Utsunomiya: A city in Japan has closed 94 schools due to bears. Authorities in Japan's Utsunomiya city government ordered the temporary suspension of classes at all 94 elementary and junior high schools following the first-ever sighting of a bear in the area.

According to Thai News Agency, the city of Utsunomiya, with a population of approximately 500,000, located about 100 kilometers north of Tokyo, reported sightings of an Asiatic black bear in a residential area near a park on Saturday evening. The bear was sighted again late Sunday night/early Monday morning near a street just 500 meters from a junior high school. It remains at large. This marks the first time a bear has been sighted in a residential area of Utsunomiya. As a result, the city government has ordered the temporary suspension of classes at all 94 elementary and junior high schools today for the safety of students.
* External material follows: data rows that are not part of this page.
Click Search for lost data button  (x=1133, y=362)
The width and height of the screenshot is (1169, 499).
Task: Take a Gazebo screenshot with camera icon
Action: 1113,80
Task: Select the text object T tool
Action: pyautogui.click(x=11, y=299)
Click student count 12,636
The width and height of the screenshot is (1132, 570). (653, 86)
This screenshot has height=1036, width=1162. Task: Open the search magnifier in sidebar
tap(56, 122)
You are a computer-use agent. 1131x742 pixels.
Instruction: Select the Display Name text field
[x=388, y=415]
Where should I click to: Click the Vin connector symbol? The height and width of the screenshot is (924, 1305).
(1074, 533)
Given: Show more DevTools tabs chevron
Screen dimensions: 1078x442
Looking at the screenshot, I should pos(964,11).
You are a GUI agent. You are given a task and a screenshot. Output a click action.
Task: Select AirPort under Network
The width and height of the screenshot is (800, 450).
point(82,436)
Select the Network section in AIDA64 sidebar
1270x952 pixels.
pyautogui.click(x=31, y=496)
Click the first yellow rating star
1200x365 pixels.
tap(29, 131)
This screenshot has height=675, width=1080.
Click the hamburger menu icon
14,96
In recent years, incidents of bears escaping from forests and entering urban areas and communities in Japan have become increasingly frequent, often resulting in encounters with humans, leading to fatalities and injuries. This is due to several factors, including an estimated threefold increase in the black bear population in Japan since 2012; climate change, which has drastically reduced the natural food sources of bears, such as acorns and beech trees; and the declining rural population and the abandonment of agricultural land, which has eroded the natural buffer zone between forests and cities, allowing bears to venture closer to human settlements in search of food.

Due to the increasingly severe situation across the country, the Japanese government established a task force this year to urgently find ways to reduce the rate of injuries and fatalities from bear attacks.